Django REST to React - getting social auth tokens without password

Question

I want to pass info to React about the current authenticated user within an app that only uses social authentication on the backend (that is processed by social_django). All of my user and user token info is stored within django REST, and to access the tokens, I normally have to send POST requests to rest_framework.authtoken's obtain_auth_token view. My django root urls.py file looks like:

...
from rest_framework.authtoken.views import obtain_auth_token

urlpatterns = [
    ...
    url(r'^obtain-auth-token/$', obtain_auth_token),
    ...
]

However, in order to actually get the auth tokens associated with the users in my database, I need to supply the username and password within my POST request. Social authentication automatically creates new users without assigning any passwords, so how do I get those tokens?

Answer 1

Have you got this working? If no, here is what I did. Hope it helps.

My Setup :

1. Django with Postgres
2. Django Rest Framework for REST API implementation
3. Python Social Auth (PSA) for Social Authentication (For now using Google+ libraries)
4. Reactjs frontend

While using <a href="{% url 'social:begin' 'google-plus' %}">Login</a> for login, it translates to /login/google-plus/ . This not only get's the acess_token but also creates a "social user" in your database. I used oauth 2.0 client side libraries in my case and roughly followed this approach to fetch the google user object with all the details on the client side. I replaced form in above link with ajax call which is more flexible and gives control to me to access tokens and other information necessary. The ajax call here ensures creation of social user in social auth table within the database.

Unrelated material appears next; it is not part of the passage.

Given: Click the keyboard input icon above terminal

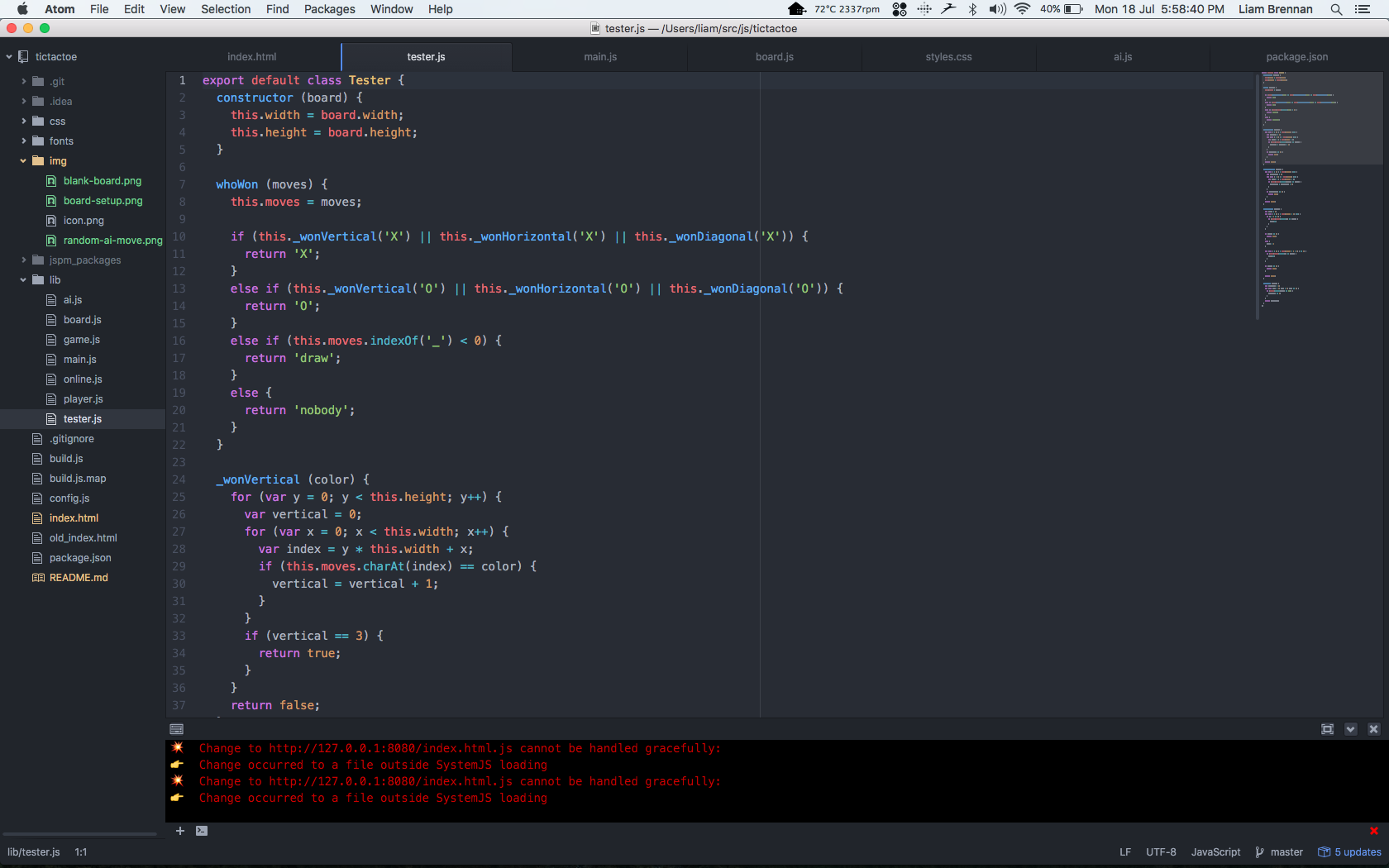Looking at the screenshot, I should click(176, 729).
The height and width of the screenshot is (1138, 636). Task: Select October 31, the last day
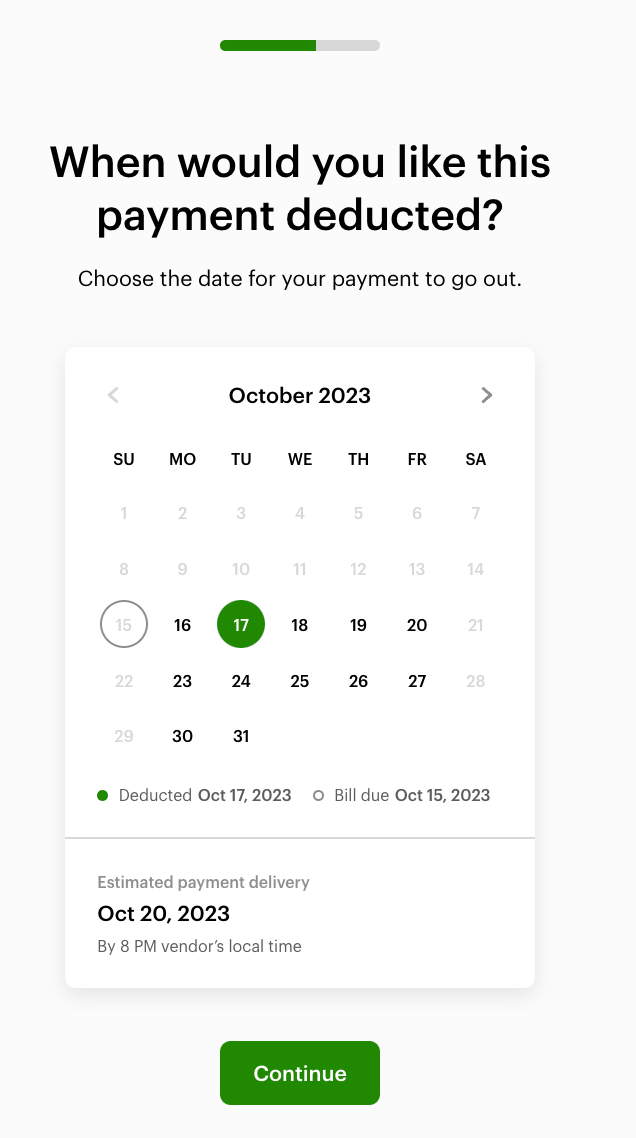coord(241,736)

<script type="text/javascript">

gapi.load('auth2', function () {
let auth2;

auth2 = gapi.auth2.init({
  client_id: "YOUR CLIENT ID",
  scope: "profile",
  cookie_policy: 'single_host_origin'
});

auth2.then(function () {
  let button = document.getElementById("google-plus-button");

  auth2.attachClickHandler(button, {}, function (googleUser) {
    // Send access-token to backend to finish the authenticate
    // with your application

    let authResponse = googleUser.getAuthResponse();

    $.ajax({
      "type": "POST",
      "url": "/complete/google-plus/",
      "data": {
        "access_token": authResponse.access_token,
        "CSRF": "{% csrf_token %}"
      }
    }).then(function(data){
      console.log(data);
      // Your success code
    }).fail(function(error){
      console.log(error);
    });
  });
 });
});
</script>

Once you fetch the access_tokens you can store them in browser local storage till the user logs out. On log out you can delete them.

This method works well for me for the setup I mentioned. Also the problem of querying /obtain-auth-token with username and password is not there at all.

Would definitely be interested to know if there are other ways of accessing social auth tokens from PSA django. Cheers!